The design implication is that a tool can’t treat all of its outputs as equally trustworthy just because they all look equally finished. The output that’s most likely to be a plausible-wrong-answer — pulled from an ambiguous layout, extracted against a low-quality scan, sitting at the edge of what the model is sure about — needs to be marked as such even though, on its face, it looks as clean as every other field. The tool knows things about its own uncertainty that the rendered value doesn’t show. Throwing that knowledge away and presenting a shaky extraction identically to a rock-solid one is how a plausible error gets laundered into a trusted fact.
There’s a quieter discipline here too: the tool should be more suspicious of its own clean-looking results, not less. It’s tempting to flag only the outputs that look messy, because those are the obvious candidates for error. But the messy ones are self-policing — the user catches them. The effort is better spent detecting the outputs that look fine but rest on a weak foundation, because those are the ones the human review won’t catch. A tool that only surfaces uncertainty when the result also happens to look uncertain is covering the case that didn’t need covering.

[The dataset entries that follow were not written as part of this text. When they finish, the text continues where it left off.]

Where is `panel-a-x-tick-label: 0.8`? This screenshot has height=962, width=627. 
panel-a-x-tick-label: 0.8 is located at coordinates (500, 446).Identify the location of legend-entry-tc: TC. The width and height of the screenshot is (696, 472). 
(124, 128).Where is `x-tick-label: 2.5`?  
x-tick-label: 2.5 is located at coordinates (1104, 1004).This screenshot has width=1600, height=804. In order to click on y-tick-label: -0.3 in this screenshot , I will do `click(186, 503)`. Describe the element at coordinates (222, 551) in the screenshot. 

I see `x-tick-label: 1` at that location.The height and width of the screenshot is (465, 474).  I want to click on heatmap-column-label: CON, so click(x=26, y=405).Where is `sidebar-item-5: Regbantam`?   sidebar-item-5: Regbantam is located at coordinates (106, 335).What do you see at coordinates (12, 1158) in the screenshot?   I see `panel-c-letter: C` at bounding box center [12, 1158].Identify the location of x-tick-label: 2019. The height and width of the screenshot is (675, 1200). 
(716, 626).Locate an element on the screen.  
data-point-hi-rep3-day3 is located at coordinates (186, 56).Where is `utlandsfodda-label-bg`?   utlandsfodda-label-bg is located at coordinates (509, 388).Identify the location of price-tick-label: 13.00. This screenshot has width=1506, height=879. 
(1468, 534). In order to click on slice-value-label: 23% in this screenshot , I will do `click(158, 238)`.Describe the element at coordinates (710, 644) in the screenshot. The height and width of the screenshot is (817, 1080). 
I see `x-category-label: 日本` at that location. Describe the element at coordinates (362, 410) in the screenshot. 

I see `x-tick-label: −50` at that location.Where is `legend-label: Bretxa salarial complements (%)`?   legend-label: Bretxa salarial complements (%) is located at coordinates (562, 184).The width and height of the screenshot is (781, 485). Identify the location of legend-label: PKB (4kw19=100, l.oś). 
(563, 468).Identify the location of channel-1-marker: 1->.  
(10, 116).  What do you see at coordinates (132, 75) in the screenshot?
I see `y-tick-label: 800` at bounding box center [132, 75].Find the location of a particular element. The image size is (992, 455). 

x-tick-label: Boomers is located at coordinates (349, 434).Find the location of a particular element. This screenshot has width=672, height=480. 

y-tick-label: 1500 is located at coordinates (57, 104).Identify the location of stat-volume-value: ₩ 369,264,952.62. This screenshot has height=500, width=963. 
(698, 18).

The general lesson is that error visibility and error cost are inversely related when a human skims. The bugs that show are cheap; the bugs that hide are expensive. A tool that wants to be genuinely reliable in real use has to spend its effort on the hidden ones — on catching and surfacing the plausible wrong answer before it slips through the glance — rather than on polishing away the obvious mistakes the user was always going to fix anyway. Make the dangerous errors visible, because the visible errors were never the danger.